Hybrid electric vehicle penetration rate significantly impacts emissions: increasing from 10% to 25% reduces average NOx emissions across all cycle lengths, as shown in Figure 1. The reduction is more pronounced with optimized signal timing, reinforcing the value of integrating environmental considerations into traffic control systems. Policies encouraging hybrid electric vehicle use, such as subsidies or charging infrastructure development, can amplify these benefits.
In conclusion, this study presents a comprehensive signal timing optimization model that incorporates NOx emission models for conventional and hybrid electric vehicles. By minimizing average NOx emissions per vehicle, we achieve substantial reductions in both environmental pollution and traffic delay. The model’s effectiveness is validated through a case study, and sensitivity analyses provide insights for traffic management under varying conditions.
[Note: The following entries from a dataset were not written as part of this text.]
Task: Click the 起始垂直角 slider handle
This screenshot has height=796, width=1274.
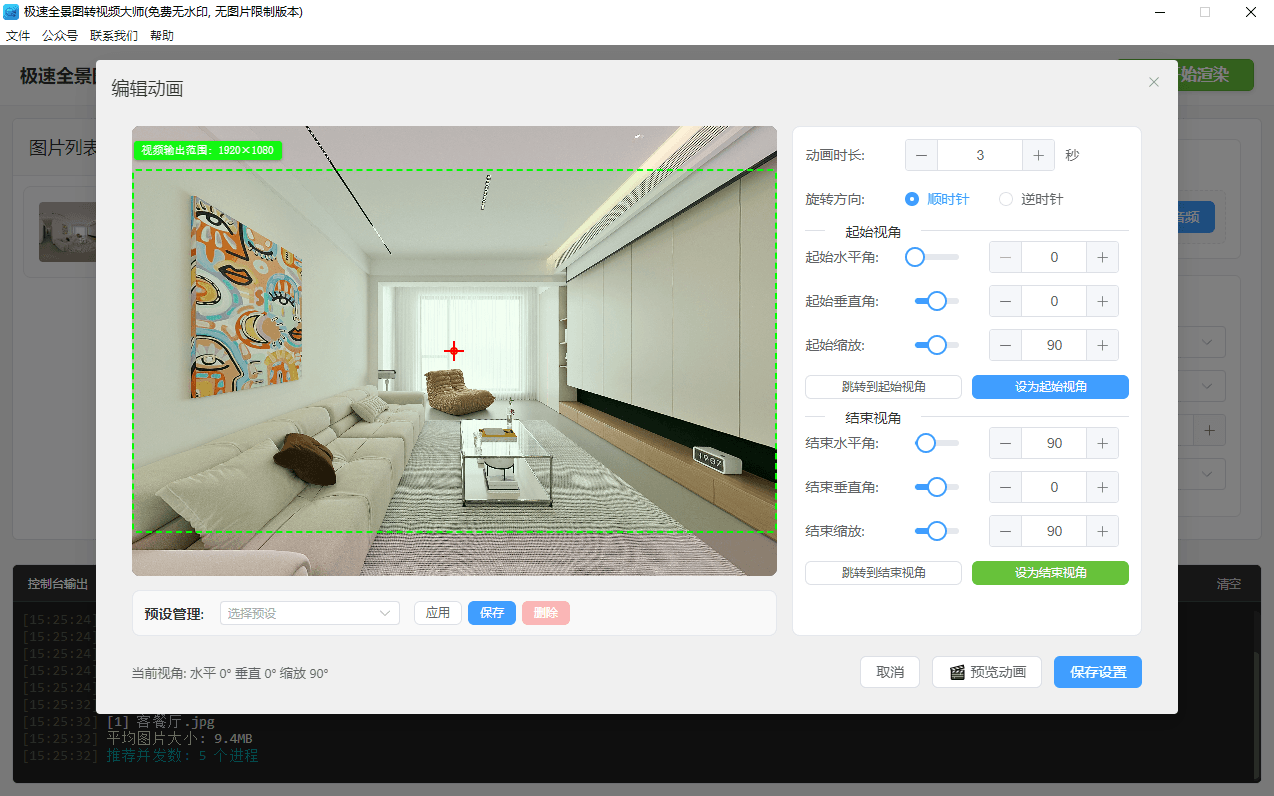Action: (937, 301)
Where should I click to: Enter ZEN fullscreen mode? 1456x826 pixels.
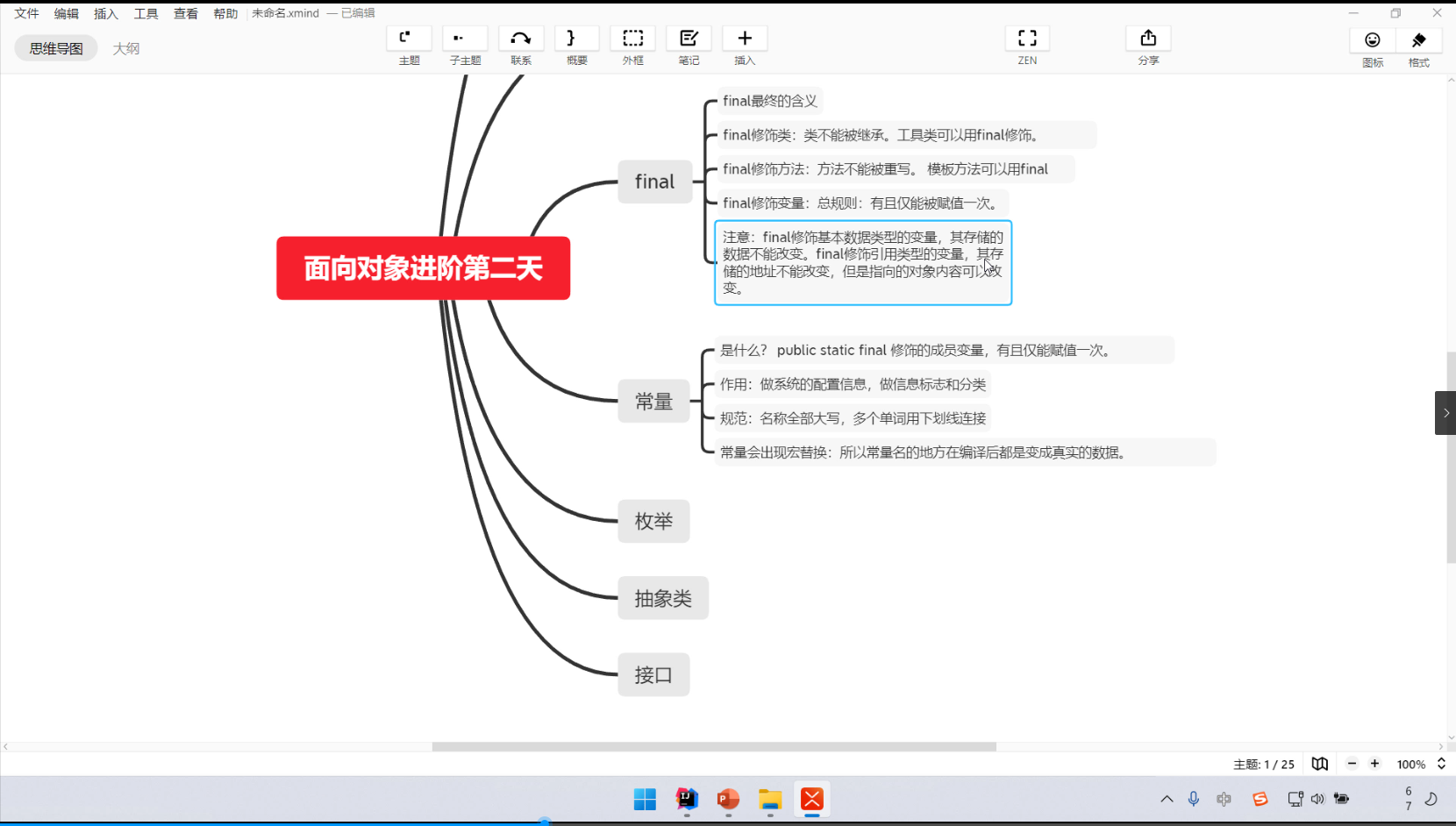(1027, 46)
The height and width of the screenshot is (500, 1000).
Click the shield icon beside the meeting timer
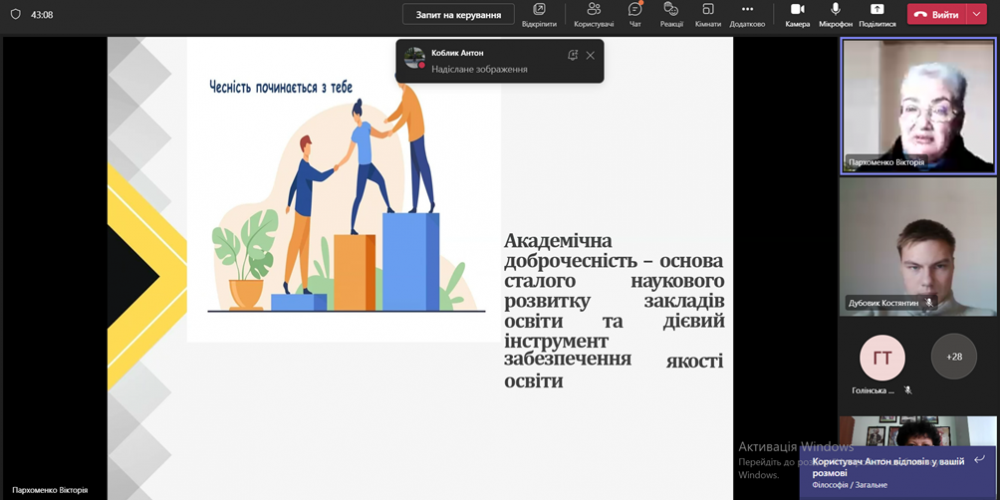[14, 15]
Key recommendations include: adjusting cycle lengths based on traffic volume, optimizing left-turn phases to reduce conflicts, and promoting hybrid electric vehicle adoption through supportive policies. Future work could extend this approach to network-wide signal coordination or incorporate real-time SOC data from connected hybrid electric vehicles for dynamic control. Overall, this research contributes to sustainable urban transportation by aligning traffic operations with environmental objectives in the era of evolving vehicle technologies like hybrid electric vehicles.